Durante muchos siglos la Humanidad ha caminado hacia el objetivo de que la vida social la presida la razón, acompañada de los afectos, de lo irracional que inevitablemente portamos, de nuestra individualidad, de nuestros temores y deseos. En el siglo XVIII, la Ilustración fue el movimiento más explícito en el deseo de que la capacidad de razonamiento del ser humano, adquirida después de quizás millones de años, a través del lenguaje, organizara la vida de nuestra especie.
Pero estamos muy lejos de ese objetivo: cada guerra entre naciones o grupos, cada pelea física entre dos seres humanos que pueden hablar pero no dialogar, constata la complejidad de nuestra naturaleza y el largo tiempo que necesitamos los humanos para configurar los cambios decisivos en la evolución.

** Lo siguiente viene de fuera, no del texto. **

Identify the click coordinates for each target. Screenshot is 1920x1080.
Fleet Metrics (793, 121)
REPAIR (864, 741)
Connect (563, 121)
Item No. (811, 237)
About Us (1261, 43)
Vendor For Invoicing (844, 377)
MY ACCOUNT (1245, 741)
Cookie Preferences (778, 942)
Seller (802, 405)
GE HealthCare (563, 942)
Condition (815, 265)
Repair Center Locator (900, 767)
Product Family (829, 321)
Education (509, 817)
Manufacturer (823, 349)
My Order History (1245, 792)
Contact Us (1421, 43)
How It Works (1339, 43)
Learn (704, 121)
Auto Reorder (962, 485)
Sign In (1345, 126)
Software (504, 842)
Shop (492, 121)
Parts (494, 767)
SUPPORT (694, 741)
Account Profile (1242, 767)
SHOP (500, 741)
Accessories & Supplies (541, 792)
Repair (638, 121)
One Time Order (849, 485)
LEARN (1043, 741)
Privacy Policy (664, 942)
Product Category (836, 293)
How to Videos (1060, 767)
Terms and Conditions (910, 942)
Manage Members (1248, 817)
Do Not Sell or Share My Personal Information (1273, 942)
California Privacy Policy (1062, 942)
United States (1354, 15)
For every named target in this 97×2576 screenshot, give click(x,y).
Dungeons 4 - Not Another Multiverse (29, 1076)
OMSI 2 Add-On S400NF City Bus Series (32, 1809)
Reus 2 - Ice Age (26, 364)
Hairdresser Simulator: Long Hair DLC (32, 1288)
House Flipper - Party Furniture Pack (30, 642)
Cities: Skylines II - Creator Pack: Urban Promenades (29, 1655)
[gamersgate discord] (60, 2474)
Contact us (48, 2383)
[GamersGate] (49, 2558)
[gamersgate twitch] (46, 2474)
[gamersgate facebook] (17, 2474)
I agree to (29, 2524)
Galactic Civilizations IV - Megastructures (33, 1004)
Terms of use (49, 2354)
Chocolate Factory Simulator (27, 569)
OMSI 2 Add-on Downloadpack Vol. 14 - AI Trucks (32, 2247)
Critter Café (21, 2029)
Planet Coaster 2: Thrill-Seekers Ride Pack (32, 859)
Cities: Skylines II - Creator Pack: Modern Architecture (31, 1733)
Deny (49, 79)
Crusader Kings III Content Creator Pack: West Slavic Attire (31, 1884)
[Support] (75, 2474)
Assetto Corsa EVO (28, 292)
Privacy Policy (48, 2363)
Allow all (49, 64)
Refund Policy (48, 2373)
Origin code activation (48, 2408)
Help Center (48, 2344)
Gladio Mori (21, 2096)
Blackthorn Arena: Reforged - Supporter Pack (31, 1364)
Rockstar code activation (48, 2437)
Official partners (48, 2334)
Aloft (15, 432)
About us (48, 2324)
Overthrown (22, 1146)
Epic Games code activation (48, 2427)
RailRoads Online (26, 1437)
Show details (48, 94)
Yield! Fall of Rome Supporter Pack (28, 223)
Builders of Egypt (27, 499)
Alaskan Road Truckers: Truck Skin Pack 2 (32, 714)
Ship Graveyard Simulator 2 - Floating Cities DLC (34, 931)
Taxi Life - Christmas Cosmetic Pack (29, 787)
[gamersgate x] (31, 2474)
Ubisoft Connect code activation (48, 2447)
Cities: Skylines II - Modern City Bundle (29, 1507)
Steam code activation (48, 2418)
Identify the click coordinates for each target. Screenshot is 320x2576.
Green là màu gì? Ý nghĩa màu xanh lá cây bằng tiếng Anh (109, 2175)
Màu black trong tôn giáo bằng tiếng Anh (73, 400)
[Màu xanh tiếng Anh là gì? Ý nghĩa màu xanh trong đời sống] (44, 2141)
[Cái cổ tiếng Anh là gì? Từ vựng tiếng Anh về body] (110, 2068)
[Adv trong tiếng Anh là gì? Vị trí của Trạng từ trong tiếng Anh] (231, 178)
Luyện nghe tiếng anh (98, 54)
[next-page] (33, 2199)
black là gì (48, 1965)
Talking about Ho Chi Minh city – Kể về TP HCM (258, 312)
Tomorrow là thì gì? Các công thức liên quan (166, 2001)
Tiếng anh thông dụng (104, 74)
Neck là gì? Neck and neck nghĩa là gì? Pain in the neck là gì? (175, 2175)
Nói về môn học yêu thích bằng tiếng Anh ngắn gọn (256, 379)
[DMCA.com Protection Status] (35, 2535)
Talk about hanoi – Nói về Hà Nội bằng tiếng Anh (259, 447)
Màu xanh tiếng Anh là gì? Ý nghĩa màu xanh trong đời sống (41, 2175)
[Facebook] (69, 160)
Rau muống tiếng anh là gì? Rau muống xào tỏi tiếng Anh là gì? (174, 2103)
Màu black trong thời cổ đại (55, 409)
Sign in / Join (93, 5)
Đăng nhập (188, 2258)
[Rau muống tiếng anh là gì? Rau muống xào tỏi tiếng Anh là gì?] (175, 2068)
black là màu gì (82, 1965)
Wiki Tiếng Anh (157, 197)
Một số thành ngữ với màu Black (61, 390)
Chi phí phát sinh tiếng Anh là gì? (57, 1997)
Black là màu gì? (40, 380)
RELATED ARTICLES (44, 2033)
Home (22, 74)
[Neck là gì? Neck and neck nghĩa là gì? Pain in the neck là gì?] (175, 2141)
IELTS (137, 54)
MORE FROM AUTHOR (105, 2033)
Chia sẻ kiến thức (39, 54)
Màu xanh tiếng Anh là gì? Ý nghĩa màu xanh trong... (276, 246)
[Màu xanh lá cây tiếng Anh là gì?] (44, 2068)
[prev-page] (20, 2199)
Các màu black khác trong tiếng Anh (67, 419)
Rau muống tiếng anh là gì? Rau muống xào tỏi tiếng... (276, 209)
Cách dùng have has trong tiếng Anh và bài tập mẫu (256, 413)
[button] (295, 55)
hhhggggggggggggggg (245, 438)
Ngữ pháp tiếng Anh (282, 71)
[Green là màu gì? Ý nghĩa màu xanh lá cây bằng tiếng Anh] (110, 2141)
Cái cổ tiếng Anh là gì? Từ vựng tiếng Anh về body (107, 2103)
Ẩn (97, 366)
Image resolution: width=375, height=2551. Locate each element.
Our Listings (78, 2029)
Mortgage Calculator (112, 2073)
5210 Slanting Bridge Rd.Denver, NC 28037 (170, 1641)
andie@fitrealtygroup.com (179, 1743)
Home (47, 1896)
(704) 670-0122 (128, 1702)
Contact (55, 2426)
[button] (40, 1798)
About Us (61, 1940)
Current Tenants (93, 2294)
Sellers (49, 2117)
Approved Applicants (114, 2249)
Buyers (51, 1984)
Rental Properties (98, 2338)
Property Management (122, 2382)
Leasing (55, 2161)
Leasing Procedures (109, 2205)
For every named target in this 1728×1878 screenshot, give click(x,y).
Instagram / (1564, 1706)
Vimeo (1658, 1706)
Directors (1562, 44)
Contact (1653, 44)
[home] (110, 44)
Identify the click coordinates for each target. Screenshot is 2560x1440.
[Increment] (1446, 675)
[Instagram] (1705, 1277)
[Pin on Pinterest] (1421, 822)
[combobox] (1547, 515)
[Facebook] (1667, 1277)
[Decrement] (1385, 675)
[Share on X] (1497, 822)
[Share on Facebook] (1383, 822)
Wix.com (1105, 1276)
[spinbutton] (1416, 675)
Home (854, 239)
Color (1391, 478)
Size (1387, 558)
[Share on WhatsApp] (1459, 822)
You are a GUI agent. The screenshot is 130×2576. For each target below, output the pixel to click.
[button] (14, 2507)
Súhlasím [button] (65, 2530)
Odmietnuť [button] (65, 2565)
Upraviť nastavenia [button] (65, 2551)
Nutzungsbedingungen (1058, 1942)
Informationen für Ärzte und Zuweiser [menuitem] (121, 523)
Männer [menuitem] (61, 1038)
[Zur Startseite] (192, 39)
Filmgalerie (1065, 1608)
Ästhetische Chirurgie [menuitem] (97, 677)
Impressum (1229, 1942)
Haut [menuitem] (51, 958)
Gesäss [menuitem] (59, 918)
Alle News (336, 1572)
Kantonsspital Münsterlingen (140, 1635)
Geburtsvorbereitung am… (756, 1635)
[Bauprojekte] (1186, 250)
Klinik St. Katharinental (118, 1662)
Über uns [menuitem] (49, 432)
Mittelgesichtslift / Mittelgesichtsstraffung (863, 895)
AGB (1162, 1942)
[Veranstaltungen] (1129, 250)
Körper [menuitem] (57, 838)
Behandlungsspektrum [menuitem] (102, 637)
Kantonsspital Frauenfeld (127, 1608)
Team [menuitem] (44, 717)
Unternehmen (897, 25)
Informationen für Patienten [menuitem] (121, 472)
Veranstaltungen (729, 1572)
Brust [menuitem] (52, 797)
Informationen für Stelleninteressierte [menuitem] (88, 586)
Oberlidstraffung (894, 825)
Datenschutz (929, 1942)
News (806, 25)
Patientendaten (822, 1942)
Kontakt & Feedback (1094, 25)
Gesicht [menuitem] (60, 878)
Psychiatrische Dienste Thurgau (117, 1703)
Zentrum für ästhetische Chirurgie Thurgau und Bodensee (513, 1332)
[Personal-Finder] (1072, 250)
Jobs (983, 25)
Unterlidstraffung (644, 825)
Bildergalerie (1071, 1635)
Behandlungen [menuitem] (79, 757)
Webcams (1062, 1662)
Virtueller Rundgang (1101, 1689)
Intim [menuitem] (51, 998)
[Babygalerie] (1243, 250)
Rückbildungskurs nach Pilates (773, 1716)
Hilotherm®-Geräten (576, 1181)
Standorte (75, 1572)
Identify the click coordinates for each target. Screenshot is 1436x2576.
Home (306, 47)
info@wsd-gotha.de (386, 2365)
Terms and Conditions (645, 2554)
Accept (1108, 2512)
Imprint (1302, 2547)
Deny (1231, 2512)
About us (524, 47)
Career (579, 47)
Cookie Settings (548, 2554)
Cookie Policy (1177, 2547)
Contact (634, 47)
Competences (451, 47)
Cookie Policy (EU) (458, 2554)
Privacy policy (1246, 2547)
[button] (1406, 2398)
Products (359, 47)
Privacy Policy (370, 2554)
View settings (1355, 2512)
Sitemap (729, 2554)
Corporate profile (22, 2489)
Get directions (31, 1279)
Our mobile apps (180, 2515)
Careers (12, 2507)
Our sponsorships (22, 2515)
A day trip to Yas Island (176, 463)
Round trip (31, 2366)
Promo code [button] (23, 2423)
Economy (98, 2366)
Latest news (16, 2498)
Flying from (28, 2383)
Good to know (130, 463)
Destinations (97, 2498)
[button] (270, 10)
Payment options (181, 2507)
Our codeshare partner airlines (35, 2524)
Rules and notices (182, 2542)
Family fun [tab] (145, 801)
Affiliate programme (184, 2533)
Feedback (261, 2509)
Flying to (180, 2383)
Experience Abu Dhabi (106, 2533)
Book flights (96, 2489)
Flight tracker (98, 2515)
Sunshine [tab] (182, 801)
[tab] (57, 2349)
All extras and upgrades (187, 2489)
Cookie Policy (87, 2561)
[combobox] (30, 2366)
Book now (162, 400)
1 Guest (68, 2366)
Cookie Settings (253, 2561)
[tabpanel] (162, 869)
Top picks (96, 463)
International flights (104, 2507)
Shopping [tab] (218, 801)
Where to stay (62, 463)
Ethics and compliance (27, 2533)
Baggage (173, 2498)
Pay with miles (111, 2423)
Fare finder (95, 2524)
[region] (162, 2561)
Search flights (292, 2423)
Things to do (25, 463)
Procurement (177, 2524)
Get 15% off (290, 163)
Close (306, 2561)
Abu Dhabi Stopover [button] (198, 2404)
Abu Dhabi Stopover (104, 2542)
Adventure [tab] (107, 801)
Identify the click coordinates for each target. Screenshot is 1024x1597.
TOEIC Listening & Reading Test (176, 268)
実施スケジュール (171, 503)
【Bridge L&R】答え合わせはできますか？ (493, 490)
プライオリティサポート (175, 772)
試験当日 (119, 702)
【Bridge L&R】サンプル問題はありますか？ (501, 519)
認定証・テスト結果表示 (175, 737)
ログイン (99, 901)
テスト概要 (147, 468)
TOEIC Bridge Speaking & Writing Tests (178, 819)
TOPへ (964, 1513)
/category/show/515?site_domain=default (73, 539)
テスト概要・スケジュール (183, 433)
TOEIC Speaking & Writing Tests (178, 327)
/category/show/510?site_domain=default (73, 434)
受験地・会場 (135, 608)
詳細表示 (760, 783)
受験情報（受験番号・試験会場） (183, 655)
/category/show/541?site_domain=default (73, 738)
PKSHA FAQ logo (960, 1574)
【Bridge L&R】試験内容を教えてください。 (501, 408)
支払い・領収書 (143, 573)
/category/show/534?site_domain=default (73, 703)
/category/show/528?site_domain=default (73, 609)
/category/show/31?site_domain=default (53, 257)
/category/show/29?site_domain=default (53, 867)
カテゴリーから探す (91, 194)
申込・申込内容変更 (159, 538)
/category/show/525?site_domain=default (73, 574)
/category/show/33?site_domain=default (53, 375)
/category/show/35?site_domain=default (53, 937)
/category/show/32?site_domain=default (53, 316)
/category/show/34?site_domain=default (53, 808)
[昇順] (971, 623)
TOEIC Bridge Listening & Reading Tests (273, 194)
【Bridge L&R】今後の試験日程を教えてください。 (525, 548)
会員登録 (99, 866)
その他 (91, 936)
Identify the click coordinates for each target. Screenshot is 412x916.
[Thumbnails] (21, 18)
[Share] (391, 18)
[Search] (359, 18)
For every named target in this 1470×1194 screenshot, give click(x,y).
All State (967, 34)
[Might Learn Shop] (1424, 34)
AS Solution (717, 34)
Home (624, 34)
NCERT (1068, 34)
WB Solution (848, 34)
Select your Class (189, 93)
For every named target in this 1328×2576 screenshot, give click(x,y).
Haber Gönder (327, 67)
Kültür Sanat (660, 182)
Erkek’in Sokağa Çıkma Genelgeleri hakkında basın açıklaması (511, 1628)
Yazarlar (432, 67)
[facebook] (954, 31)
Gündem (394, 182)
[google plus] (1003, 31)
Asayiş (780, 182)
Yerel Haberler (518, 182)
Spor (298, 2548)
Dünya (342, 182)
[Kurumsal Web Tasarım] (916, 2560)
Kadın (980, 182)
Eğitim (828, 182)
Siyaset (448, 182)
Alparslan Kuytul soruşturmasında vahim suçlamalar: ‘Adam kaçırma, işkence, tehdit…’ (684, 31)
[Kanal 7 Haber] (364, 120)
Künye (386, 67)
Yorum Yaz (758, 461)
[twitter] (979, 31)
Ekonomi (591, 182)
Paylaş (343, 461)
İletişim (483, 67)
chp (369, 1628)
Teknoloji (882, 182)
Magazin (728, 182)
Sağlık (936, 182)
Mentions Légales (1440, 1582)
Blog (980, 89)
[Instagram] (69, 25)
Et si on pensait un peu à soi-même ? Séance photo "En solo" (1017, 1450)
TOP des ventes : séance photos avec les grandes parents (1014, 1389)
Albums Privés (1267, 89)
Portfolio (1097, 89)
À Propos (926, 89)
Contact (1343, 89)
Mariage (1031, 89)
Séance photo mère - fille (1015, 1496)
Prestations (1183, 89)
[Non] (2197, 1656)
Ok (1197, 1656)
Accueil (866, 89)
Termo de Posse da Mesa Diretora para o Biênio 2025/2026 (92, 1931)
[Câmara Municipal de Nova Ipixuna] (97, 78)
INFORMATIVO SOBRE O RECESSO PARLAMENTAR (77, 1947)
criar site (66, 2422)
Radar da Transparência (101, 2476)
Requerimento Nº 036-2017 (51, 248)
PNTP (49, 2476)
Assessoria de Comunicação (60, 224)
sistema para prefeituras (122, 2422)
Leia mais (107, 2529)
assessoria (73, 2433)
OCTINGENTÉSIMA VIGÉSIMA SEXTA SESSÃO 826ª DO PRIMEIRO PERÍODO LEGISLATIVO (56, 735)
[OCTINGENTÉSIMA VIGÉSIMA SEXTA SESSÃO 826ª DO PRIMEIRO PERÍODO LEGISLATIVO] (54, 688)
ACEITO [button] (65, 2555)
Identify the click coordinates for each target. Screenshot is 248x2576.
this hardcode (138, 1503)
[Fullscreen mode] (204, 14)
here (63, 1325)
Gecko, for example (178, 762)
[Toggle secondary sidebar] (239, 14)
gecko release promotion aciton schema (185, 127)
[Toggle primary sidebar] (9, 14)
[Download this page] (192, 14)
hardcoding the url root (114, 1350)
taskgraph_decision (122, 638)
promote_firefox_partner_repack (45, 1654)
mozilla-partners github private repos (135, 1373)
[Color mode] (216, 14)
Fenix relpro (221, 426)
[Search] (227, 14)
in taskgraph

Un descubrimiento esencial para comprender esta dificilísima meta de que la razón tenga una función central en nuestra convivencia, fue el descubrimiento del inconsciente que S. Freud hizo a principios del siglo pasado. El psicoanálisis actual sigue explorando cómo el lenguaje organiza y da cuenta de lo consciente e inconsciente de nuestra especie, en ese territorio de conductas que van desde el polo de la conducta de matar y destruir al polo de la creación y construcción de experiencias comunes y placenteras.
La mayoría de las naciones y de los grupos han experimentado guerras o conflictos internos que de repente han sepultado todo lo adquirido a lo largo de los años anteriores. En los grupos pequeños ocurre algo similar: de repente un individuo o subgrupo se siente diferente al resto en algún interés o característica, y comienza a configurar al resto de los miembros del grupo como enemigos. Comienza a calificarlos de malos y a los del propio grupo de buenos. Se instala la agresividad.
Este fenómeno ocurre más intensamente cuando algún asunto político es el punto de enfrentamiento. De repente, en ese grupo ocurre como si desaparecieran todas las afinidades que unían a los individuos y solo existieran las diferencias en ese tema.
Esta fragilidad que aparece en los vínculos grupales cuando se discrepa políticamente, nos hace ver que el terreno de la política está la mayoría de las veces conectado con el mundo emocional del individuo con tanta intensidad que todos los componentes de la racionalidad quedan desconectados, a favor de la expresión de lo puramente emocional.
Ese es el motivo de que casi es imposible tener un diálogo sobre asuntos políticos ((asuntos de poder) sin poder evitar que la historia individual de cada uno sea el único factor que sostenga soterradamente cada opinión política.
Pues cada historia individual es única e irrepetible.